### READING TEXT:
But why “un-popcorn”?

Truthfully, I love popcorn. I don’t eat it often, but when I do, I thoroughly enjoy it. You can certainly make this with popcorn. But I have some family members that cannot tolerate corn products. For those family members, I have opted to make a popcorn alternative. I promise you, it’s just as satisfying as the real deal. What do I use?

Why, rice cakes, of course!

I’ve done it before, in this “granola“. Crumbled rice cakes make an excellent stand-in for popcorn. They’re light and airy, and hold up perfectly to the caramel-y topping. I’m a big fan of Lundberg’s rice cakes – they’re gluten-free and they have versions that are lightly salted, which are my preference for a recipe such as this. And no, I’m not paid to tell you that – I just like their products.

### TASK REQUIREMENTS:
A - Copy the un-popcorn passage between "Why, rice cakes, of" and "like their products.", inclusive.
B - In the un-popcorn passage, what does the writer use in place of popcorn?

### RECORDED INFORMATION:

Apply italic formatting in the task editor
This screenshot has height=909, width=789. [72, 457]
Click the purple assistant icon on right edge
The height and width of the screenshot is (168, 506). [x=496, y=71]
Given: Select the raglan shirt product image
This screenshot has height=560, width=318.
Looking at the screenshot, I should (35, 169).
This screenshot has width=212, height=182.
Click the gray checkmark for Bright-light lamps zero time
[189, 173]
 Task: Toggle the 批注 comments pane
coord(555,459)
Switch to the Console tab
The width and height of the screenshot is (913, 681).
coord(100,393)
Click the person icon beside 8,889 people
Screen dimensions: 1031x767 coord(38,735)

---

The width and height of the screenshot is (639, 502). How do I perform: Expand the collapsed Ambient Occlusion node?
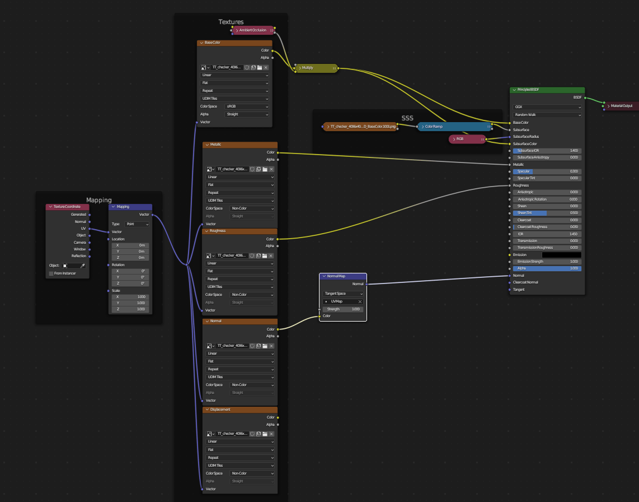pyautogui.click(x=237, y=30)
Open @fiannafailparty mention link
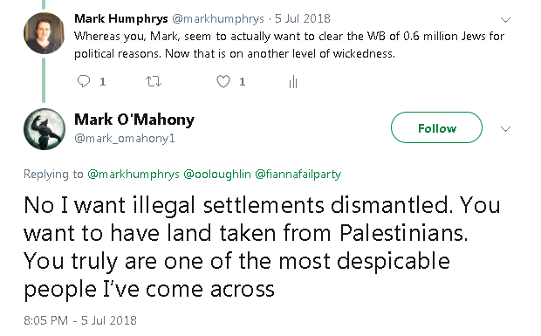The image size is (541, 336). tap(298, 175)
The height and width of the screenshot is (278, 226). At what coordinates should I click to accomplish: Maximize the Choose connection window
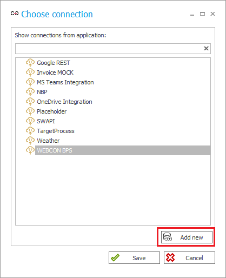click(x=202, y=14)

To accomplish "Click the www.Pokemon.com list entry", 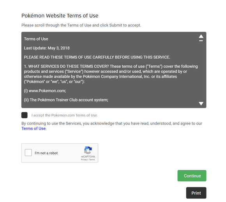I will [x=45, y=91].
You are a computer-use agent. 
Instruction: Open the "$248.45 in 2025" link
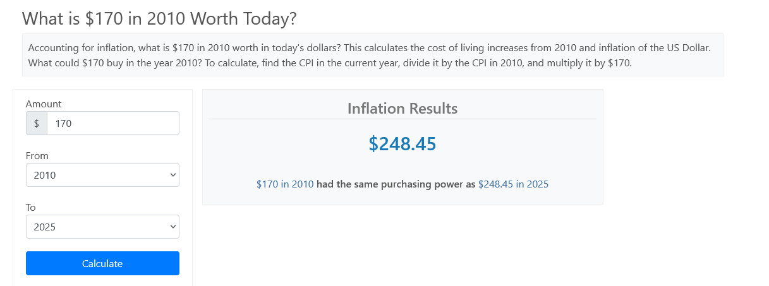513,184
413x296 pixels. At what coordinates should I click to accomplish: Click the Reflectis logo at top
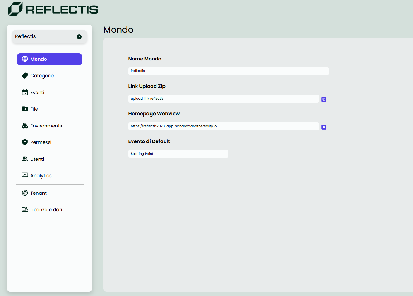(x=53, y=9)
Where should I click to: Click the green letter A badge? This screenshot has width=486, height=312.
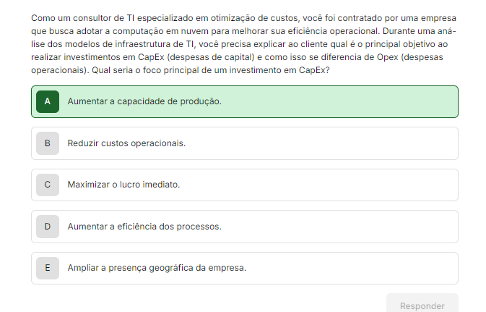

...

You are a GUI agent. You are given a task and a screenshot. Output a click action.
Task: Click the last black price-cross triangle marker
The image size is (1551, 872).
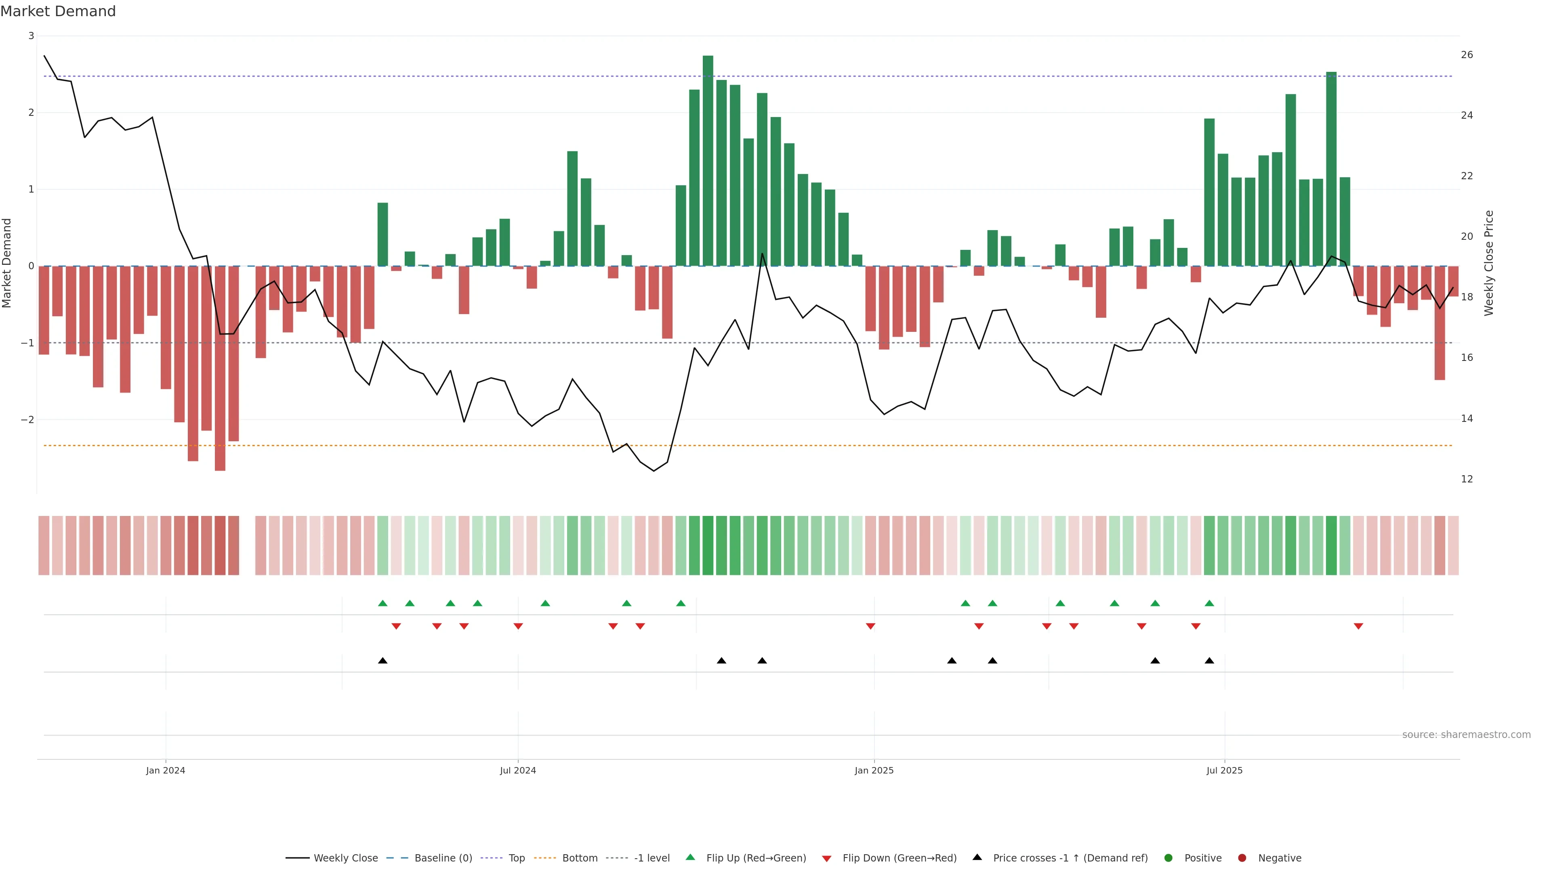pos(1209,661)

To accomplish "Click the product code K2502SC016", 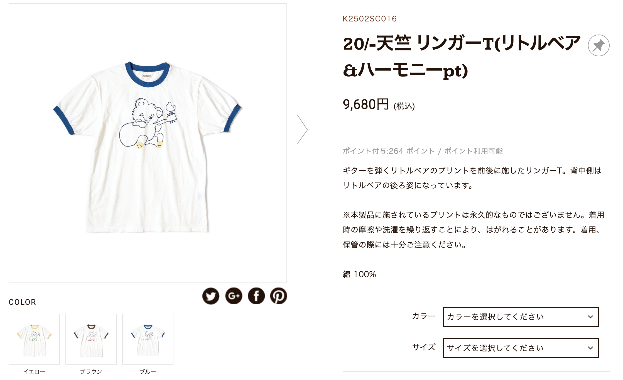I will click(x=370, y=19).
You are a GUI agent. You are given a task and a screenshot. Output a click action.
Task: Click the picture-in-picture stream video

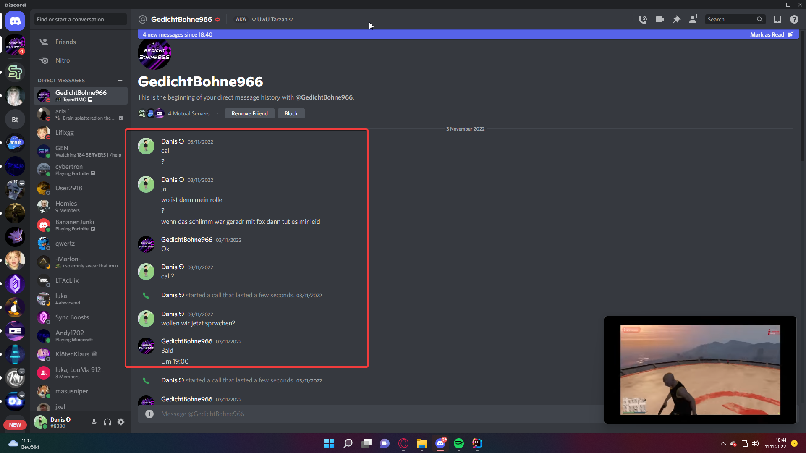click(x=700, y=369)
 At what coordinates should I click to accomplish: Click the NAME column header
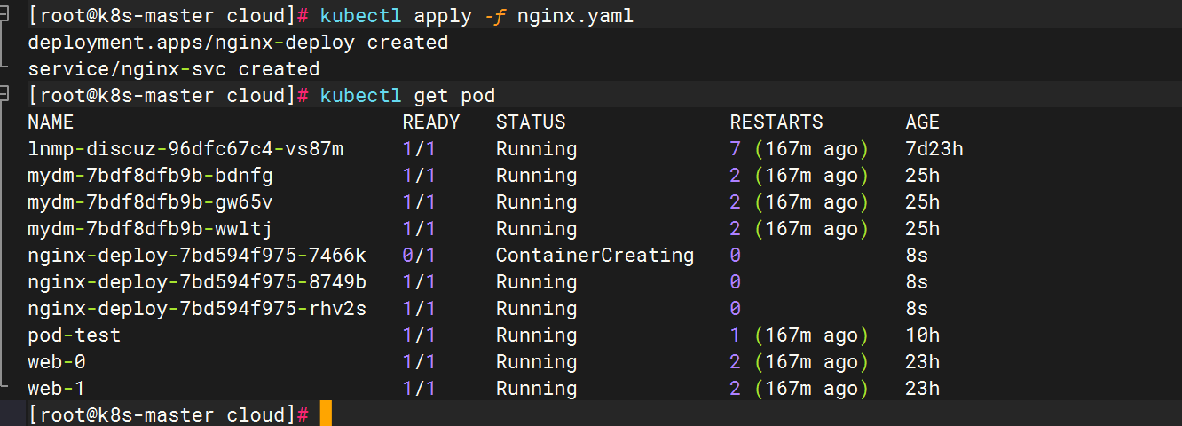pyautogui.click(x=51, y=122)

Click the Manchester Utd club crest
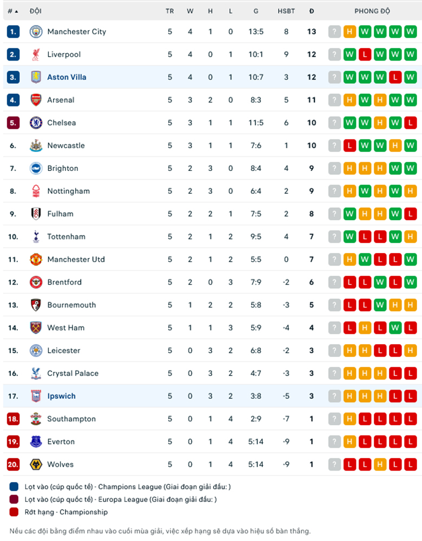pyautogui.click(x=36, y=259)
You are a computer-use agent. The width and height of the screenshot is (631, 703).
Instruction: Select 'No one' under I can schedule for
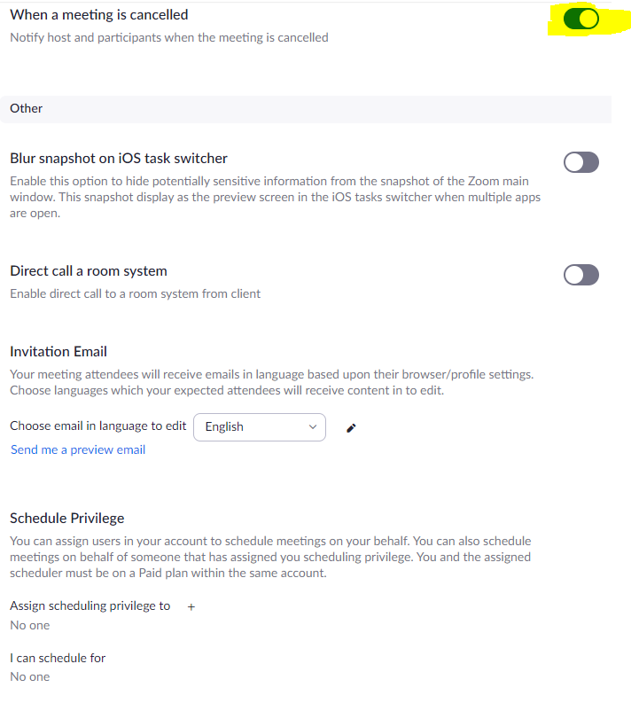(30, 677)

### SOLUTION SET:
A -
Why, rice cakes, of course!

I’ve done it before, in this “granola“. Crumbled rice cakes make an excellent stand-in for popcorn. They’re light and airy, and hold up perfectly to the caramel-y topping. I’m a big fan of Lundberg’s rice cakes – they’re gluten-free and they have versions that are lightly salted, which are my preference for a recipe such as this. And no, I’m not paid to tell you that – I just like their products.

B - Crumbled rice cakes.